### AIM
Pick out every line below that contains the string "card" and copy each one in full, matching case exactly.

### RECORDS FOR THE TASK
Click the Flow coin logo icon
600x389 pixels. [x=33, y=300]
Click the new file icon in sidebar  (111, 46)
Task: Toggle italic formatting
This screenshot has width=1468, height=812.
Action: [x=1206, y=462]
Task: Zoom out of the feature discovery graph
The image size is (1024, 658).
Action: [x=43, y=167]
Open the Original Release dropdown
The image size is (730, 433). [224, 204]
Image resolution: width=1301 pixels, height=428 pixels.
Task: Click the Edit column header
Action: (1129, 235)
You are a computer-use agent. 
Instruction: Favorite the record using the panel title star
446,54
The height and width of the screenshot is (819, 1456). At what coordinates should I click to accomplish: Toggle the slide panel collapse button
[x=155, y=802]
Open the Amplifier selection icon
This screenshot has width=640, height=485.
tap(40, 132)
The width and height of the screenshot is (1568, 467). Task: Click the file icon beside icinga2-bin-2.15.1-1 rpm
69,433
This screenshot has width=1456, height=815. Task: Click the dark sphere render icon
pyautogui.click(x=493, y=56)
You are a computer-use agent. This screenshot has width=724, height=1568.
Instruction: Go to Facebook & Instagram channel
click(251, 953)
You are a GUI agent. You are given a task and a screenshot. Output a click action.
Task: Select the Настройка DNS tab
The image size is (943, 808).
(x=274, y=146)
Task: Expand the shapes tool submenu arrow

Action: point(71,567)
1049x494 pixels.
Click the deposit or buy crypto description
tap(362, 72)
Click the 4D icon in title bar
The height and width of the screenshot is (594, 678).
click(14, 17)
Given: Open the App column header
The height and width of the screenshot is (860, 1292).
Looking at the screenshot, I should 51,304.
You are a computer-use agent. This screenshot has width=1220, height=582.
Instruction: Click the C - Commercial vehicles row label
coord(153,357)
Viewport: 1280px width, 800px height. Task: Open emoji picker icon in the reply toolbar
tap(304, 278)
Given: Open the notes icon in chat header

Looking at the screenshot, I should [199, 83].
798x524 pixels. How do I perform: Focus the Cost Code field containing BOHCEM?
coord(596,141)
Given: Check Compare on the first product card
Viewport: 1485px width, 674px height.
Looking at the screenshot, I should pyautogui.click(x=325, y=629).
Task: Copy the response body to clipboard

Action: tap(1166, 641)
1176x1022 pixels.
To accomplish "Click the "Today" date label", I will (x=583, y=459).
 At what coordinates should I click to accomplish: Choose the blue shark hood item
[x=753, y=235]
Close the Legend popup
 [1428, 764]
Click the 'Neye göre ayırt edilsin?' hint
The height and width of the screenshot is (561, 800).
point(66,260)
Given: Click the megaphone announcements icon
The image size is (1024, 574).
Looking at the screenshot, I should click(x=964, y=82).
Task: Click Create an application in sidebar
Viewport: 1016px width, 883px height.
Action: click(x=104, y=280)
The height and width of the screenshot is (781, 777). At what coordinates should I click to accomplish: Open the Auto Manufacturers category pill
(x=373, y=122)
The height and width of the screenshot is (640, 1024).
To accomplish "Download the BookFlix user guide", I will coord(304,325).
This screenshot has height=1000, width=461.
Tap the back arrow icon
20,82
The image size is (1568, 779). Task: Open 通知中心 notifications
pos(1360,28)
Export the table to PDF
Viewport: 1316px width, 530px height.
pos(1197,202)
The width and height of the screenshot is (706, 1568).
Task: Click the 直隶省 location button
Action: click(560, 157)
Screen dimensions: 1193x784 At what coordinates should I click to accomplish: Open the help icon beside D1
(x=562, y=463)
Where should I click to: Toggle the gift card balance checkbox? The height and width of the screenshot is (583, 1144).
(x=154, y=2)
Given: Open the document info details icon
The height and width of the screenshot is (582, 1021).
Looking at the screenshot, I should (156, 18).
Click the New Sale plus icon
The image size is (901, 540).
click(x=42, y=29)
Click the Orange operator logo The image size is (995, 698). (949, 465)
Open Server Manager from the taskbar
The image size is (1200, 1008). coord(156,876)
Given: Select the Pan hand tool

### ANSWER TO THIS EXERCISE
Given: Check Compare on the first product card
Where should I click to: Toggle the gift card balance checkbox? The height and width of the screenshot is (583, 1144).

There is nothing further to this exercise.